因为 PCI configuration space 的部分 layout 是 device specific 的,因此 VirtIO device 在自己的 configuration 里有 VIRTIO_PCI_CAP_PCI_CFG field。当然,VirtIO device 有哪些 BAR 以及 BAR 的意义也是设备自己定义的。因此这些 structures 其实也被设计成了可以通过访问 PCI BAR 的形式来进行访问。
那么这几个 structure 的地址到底在哪呢?The location of each structure is specified using a vendor-specific PCI capability located on the capability list^ in PCI configuration space.
可以看到一个结构体 16 bytes (dword)。这个结构体占用了一个 capability list 里的 entry。
struct virtio_pci_cap {
u8 cap_vndr; /* Generic PCI field: PCI_CAP_ID_VNDR */
u8 cap_next; /* Generic PCI field: next ptr. */
// 别把这个和后面的 length 弄混了。

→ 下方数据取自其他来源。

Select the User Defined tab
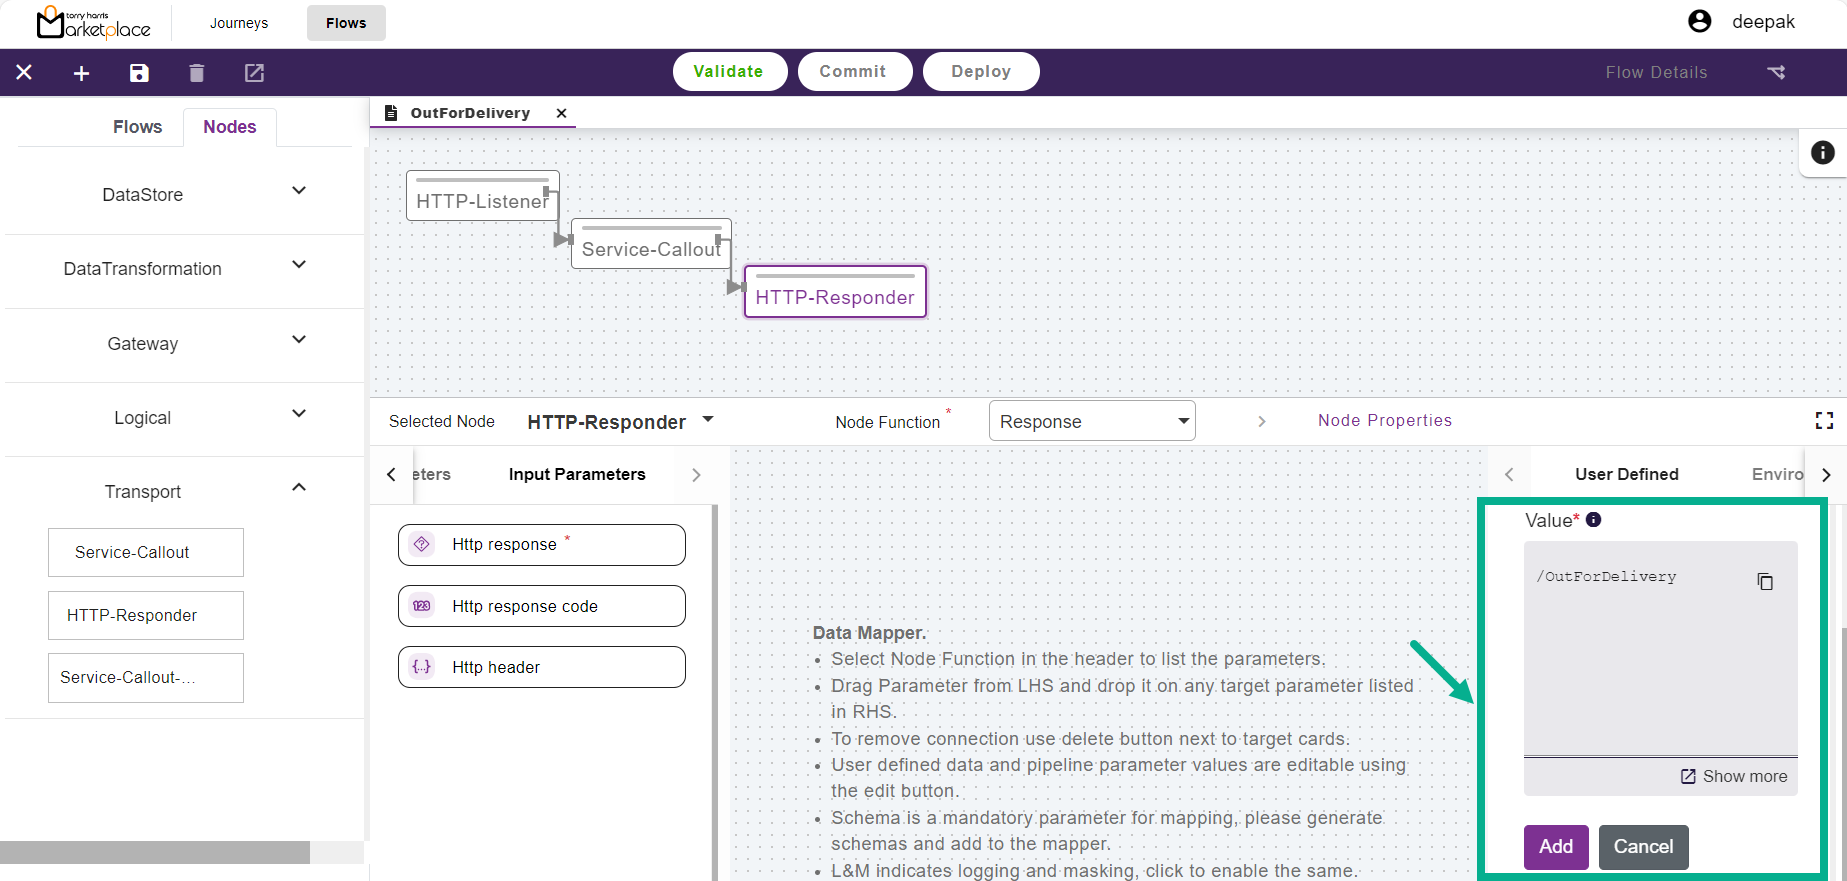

这个表示的只是这个 cap entry 的长度。
u8 cap_len; /* Generic PCI field: capability length, Length of this capability structure */
// 比如是:
// - Common configuration
// - Notifications
// - ISR Status
// - Device-specific configuration
// - PCI configuration access
u8 cfg_type; /* Identifies the structure. */
// values 0x0 to 0x5 (一共 6 个 BAR) specify a BAR located in PCI Configuration Space
// and used to map the structure into Memory or I/O Space.
// 这个 bar 表示了所对应的 cfg_type 在内存中的地址。
u8 bar; /* Where to find it. */
// 一个类型比如 VIRTIO_PCI_CAP_COMMON_CFG 可以有多个 structures。
// 这个表示对应 structure 的 id
u8 id; /* Multiple capabilities of the same type */
u8 padding[2]; /* Pad to full dword. */
// indicates where the structure begins relative to the base address associated with the BAR.

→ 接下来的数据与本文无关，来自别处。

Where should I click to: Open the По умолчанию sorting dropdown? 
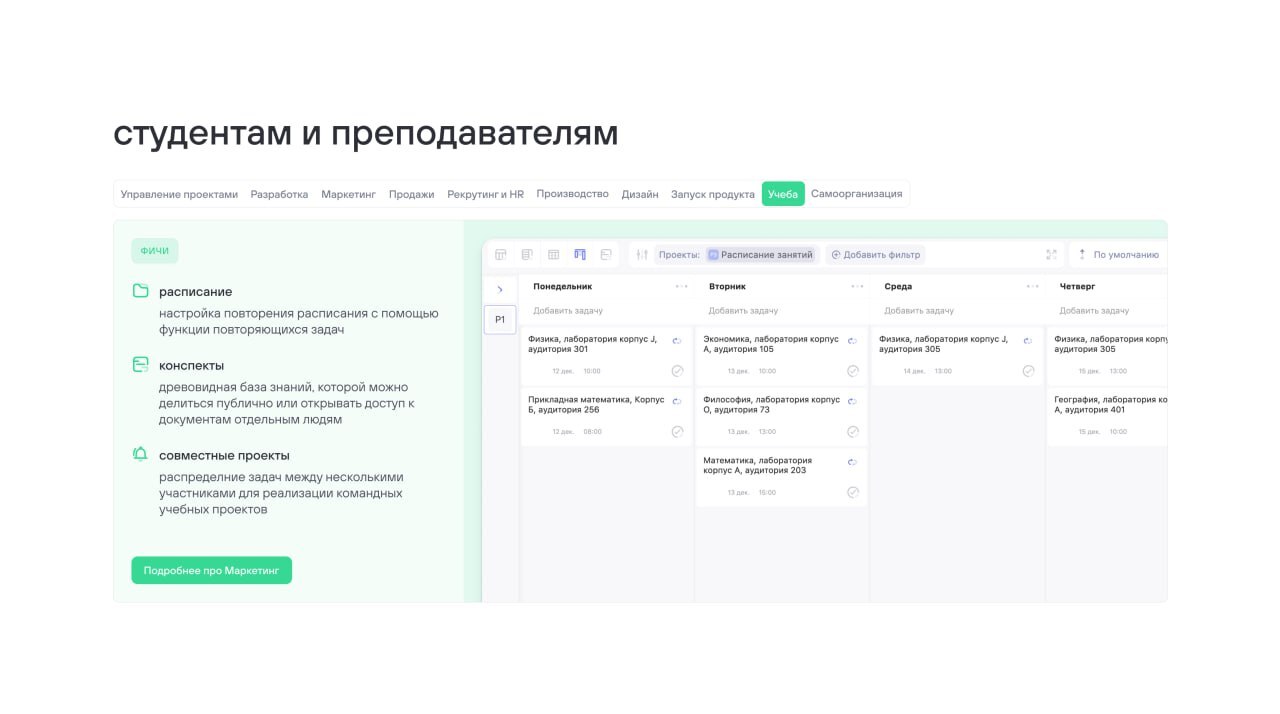point(1118,255)
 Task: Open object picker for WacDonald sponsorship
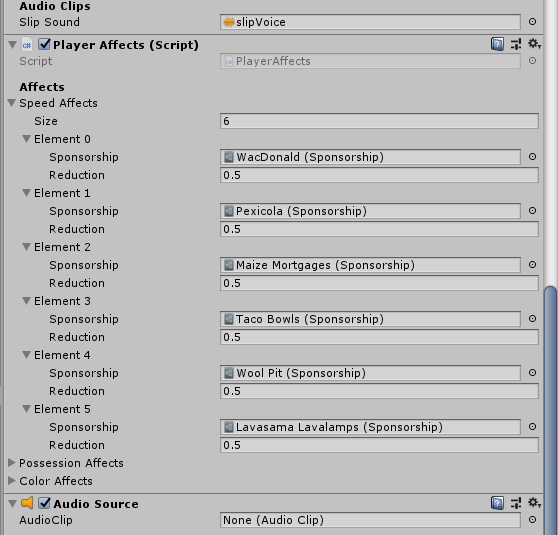532,157
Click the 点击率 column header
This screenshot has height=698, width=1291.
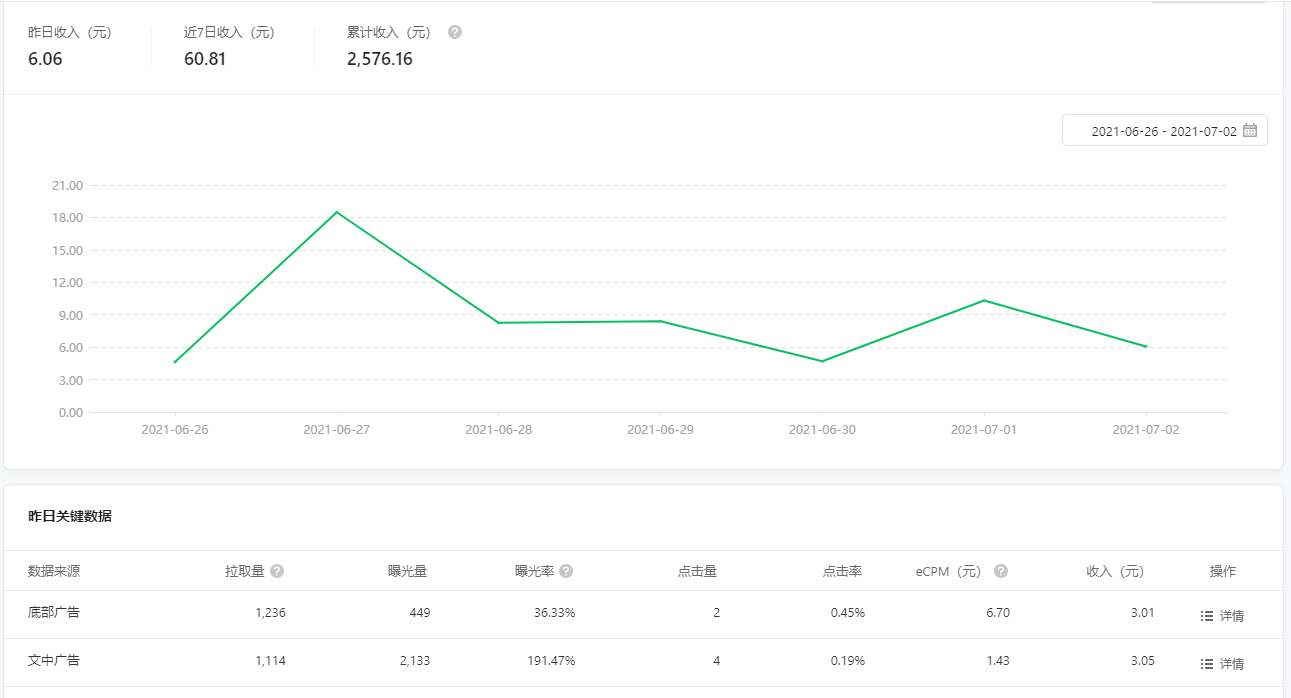(x=842, y=571)
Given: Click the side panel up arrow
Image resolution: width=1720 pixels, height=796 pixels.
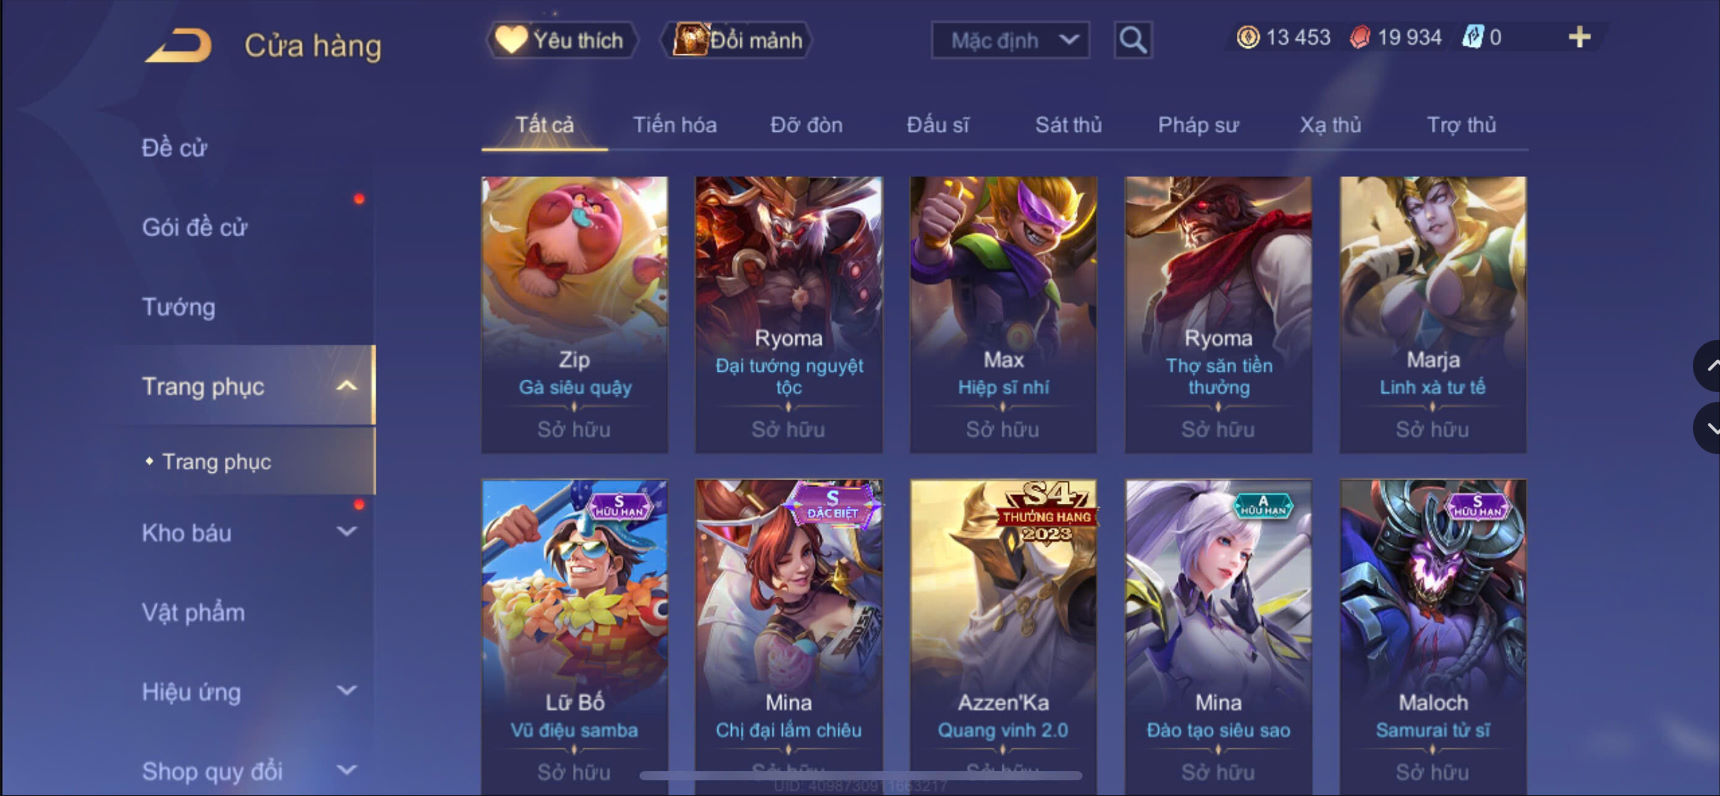Looking at the screenshot, I should [1708, 366].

// BAR 不是指明了这个 cap 的地址吗,那么 offset 指明的就是这个 structure 开始的地方
// 相对于 BAR 这个地址的 offset(因为如上面所示,一个 type 比如 VIRTIO_PCI_CAP_COMMON_CFG 可以有多个 structures)
// 而一个此结构(virtio_pci_cap)只对应一个 structure。
le32 offset; /* Offset within bar. */
le32 length; /* Length of the structure, in bytes. */
}
cfg_type: The device MAY offer more than one structure of any type, this makes it possible for the device to expose multiple interfaces to drivers.
下面我们来看每一个 cfg_type:
VIRTIO_PCI_CAP_COMMON_CFG Kernel
The common configuration structure is found at the bar and offset within the VIRTIO_PCI_CAP_COMMON_CFG capability.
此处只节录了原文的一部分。